Going through the records that follow, please count the lines with "panel" in them and give only the count.

━━━━━━━━━━

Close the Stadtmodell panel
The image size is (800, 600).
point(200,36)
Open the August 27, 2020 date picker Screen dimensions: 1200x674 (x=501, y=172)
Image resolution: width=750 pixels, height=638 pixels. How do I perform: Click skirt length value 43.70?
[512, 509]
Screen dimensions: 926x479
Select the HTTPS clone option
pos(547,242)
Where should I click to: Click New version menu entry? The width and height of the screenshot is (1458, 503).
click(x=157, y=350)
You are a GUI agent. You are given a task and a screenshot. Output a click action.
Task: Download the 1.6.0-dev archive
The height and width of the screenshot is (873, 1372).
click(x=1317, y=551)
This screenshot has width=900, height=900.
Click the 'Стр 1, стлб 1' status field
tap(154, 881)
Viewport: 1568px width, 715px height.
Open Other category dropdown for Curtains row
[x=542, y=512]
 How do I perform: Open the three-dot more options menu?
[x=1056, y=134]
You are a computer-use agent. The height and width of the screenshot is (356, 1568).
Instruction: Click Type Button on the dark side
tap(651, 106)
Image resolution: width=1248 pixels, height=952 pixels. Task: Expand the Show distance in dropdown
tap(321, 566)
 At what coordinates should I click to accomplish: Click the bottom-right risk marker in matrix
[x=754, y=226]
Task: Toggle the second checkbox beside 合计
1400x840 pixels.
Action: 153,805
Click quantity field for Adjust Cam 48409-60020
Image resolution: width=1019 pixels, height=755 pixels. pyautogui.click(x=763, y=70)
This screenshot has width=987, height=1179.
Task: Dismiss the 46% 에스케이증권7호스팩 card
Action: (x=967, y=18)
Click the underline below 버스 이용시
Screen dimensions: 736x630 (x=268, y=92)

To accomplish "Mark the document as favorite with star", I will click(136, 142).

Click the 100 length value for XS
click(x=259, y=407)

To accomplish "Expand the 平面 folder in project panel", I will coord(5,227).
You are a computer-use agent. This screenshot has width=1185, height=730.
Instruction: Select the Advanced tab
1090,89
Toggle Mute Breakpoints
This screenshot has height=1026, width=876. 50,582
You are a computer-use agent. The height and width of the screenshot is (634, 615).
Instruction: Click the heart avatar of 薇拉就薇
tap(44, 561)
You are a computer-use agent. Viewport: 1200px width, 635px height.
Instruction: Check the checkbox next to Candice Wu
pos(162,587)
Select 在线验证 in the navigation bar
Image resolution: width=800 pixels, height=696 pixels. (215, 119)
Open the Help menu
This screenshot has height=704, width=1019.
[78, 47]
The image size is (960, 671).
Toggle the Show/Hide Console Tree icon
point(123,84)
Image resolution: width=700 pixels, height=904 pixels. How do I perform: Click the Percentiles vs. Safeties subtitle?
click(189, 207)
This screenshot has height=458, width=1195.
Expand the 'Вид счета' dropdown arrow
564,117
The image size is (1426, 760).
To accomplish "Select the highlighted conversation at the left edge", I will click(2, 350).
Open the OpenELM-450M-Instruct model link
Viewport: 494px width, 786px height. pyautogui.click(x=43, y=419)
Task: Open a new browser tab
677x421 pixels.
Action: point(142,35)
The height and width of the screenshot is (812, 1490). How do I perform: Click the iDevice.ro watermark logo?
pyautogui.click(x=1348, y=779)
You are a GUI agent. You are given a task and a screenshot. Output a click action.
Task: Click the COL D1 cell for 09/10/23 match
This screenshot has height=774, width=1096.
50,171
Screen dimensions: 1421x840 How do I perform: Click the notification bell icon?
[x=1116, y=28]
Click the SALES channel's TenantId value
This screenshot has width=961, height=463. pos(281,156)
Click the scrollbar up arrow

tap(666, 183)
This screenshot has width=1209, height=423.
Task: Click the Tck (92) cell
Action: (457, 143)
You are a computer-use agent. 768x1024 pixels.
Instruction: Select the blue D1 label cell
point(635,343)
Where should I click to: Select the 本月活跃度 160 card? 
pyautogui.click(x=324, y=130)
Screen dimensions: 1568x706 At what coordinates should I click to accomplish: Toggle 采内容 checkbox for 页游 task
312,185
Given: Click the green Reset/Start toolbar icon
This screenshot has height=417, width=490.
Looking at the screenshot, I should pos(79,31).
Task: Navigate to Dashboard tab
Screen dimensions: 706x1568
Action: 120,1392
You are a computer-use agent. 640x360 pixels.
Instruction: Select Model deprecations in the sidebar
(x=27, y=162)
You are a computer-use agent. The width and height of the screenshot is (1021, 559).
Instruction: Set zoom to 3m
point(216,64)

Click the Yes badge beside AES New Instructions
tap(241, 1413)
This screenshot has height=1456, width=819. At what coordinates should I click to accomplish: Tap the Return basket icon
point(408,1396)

━━━━━━━━━━

**EXERCISE RESPONSE**
2